The Company incurred a net loss of $0.3 million, or $0.04 per diluted share, in the third quarter of 2017, which includes unusual charges related to the facility fires totaling $0.03 per diluted share, and $0.03 per diluted share of discrete tax expense items mainly related to the new stock compensation accounting guidance in 2017. Excluding these items, net income for the third quarter of 2017 was $0.02 per diluted share. In the second quarter of 2017, net income was $1.2 million, or $0.17 per diluted share. In the third quarter of 2016, the Company’s net loss was $0.5 million, or $0.07 per diluted share.

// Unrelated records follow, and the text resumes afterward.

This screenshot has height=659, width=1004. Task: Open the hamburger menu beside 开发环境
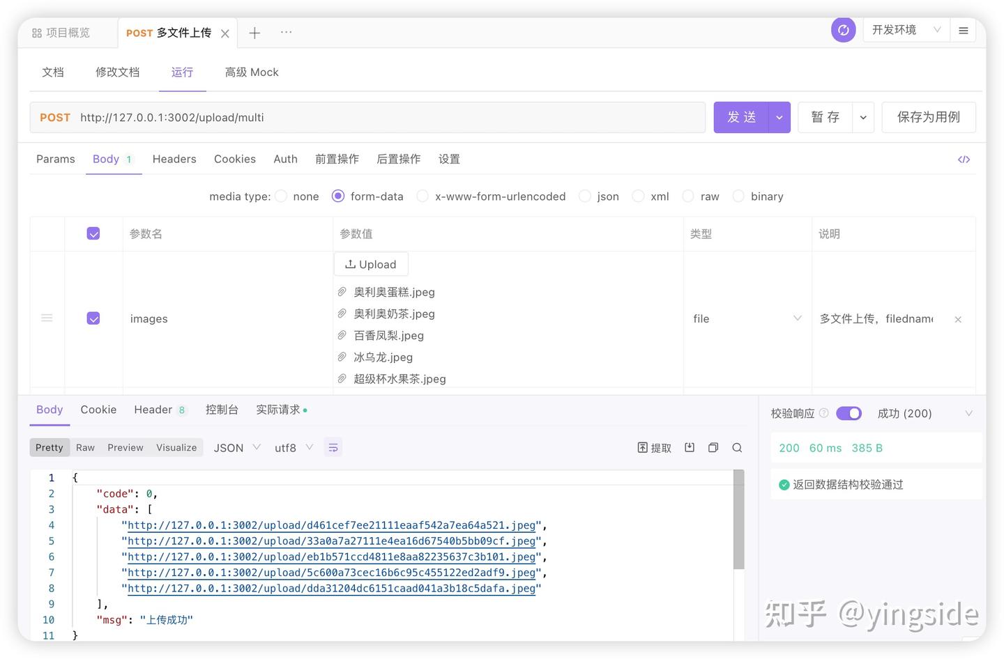click(x=964, y=30)
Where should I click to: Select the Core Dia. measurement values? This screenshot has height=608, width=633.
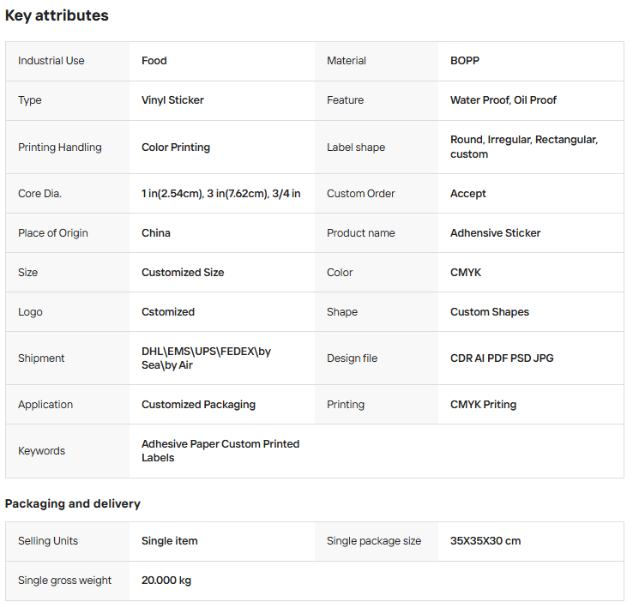pos(220,194)
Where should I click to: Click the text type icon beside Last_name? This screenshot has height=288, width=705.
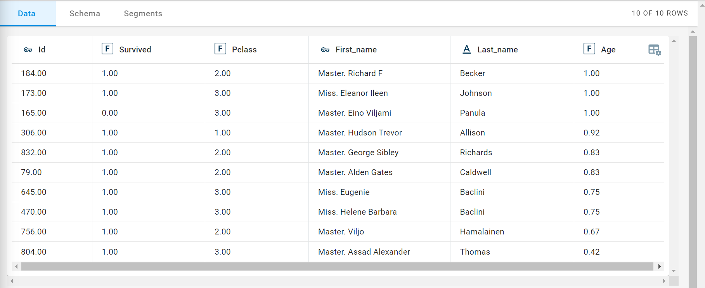(467, 49)
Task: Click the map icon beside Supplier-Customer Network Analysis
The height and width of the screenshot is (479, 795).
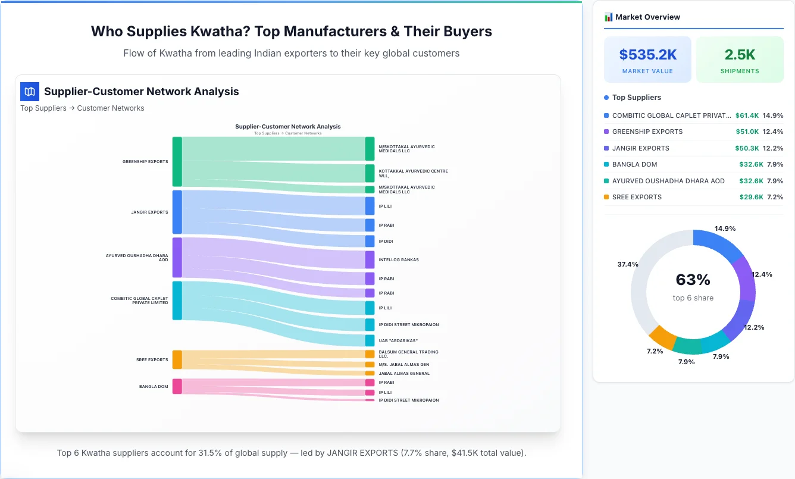Action: [x=29, y=91]

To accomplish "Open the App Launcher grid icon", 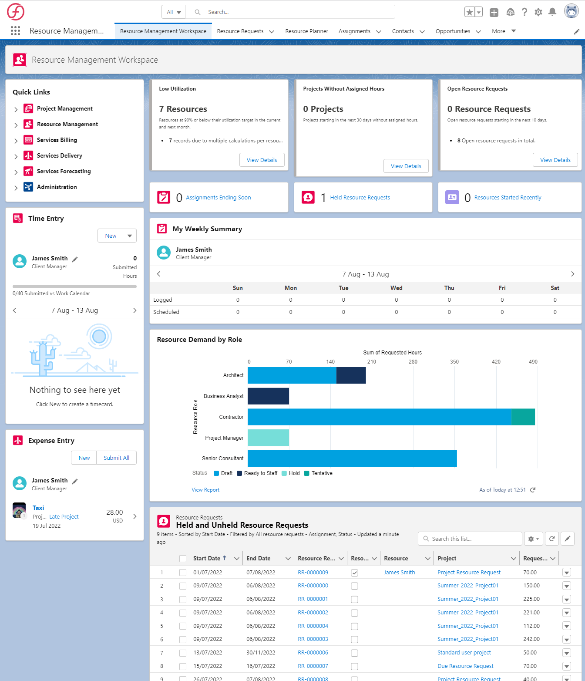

For the first nine months of 2017, the Company incurred a net loss of $0.3 million, or $0.03 per diluted share, compared with a net loss of $3.8 million, or $0.52 per diluted share, in the comparable period of 2016.

The Company’s EBITDA for the third quarter of 2017 was $5.6 million, an increase of $0.9 million, or 19.1% compared with the same period of 2016. EBITDA for the second quarter of 2017 was $7.3 million.    

For the first nine months of 2017, the Company’s EBITDA was $17.1 million, an increase of $6.9 million, or 68.2%, compared with the same period of 2016.

Backlog (before surcharges) at September 30, 2017 was $66.2 million, representing an increase of 4.3% from June 30, 2017, and 68.1% higher than at the end of the 2016 third quarter.

The Company’s third quarter debt of $77.1 million decreased by $0.6 million, compared with the second quarter of 2017. As recently announced, the Company has obtained a favorable amendment to its current credit agreement, which immediately reduces the interest rate on its senior bank borrowings by 75 basis points along with further improving its liquidity and flexibility. As a result, Universal will save approximately $430,000 per annum at current borrowing levels.

Capital expenditures for the third quarter of 2017 were $1.6 million, compared with $1.7 million in the second quarter of 2017, and $1.4 million in the third quarter of 2016.

Chairman, President and CEO Dennis Oates commented: “The recovery that we experienced in the first half of 2017 continued in the third quarter resulting in strong revenues and year-over-year growth in all but one of our end markets. In addition, premium alloy sales have reached a new record of 14.5% of total sales. While we are encouraged by the strength in our top-line, we have more work to do on gross margin by controlling our business in a more cost efficient manner during a period of tight labor markets and higher maintenance activity.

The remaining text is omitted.